■ Data for review ■
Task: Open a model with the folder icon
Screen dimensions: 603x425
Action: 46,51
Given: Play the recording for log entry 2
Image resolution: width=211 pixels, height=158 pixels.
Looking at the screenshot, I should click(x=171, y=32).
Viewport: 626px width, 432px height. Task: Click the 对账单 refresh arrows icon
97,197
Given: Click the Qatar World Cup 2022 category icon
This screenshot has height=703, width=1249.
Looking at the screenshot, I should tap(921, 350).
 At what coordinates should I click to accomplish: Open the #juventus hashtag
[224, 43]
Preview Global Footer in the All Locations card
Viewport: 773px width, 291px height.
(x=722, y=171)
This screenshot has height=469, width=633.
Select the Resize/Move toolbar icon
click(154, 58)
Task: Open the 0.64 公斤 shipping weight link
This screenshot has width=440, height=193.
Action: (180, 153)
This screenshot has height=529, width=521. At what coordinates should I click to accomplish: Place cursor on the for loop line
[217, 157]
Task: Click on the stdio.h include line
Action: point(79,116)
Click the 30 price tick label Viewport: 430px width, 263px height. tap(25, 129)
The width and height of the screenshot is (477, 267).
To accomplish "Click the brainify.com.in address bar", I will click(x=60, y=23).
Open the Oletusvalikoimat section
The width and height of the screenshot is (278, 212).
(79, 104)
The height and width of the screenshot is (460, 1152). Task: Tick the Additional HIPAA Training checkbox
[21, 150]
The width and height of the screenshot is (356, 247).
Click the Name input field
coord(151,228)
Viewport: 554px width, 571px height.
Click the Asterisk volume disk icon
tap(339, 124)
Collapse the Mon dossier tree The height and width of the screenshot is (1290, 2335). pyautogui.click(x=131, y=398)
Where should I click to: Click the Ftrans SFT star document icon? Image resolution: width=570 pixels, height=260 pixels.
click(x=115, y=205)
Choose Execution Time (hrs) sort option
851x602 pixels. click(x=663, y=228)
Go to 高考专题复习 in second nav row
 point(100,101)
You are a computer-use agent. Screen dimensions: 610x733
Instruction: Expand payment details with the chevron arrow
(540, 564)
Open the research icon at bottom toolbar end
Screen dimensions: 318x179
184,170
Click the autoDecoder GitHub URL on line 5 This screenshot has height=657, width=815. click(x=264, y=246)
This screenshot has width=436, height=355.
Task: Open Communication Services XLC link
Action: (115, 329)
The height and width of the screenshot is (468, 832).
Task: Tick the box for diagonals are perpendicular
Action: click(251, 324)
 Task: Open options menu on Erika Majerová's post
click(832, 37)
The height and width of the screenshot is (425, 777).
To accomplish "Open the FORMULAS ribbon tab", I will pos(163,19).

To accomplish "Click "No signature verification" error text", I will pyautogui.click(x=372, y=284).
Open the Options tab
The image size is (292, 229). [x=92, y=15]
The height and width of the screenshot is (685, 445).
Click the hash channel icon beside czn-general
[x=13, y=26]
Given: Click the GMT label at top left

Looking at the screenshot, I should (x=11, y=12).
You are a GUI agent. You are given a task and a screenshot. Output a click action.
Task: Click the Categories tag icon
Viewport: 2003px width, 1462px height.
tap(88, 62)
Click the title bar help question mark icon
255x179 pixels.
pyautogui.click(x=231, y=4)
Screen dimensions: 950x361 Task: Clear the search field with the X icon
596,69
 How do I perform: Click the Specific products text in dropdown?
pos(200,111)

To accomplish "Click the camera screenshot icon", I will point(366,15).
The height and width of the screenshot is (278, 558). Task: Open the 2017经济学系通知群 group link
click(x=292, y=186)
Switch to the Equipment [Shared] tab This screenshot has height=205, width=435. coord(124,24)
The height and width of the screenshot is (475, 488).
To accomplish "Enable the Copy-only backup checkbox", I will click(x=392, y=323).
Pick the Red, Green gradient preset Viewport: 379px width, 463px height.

■ Assignment ■
In the records above, count the lines holding the word "will"; give only that number.

■ Expected answer ■
5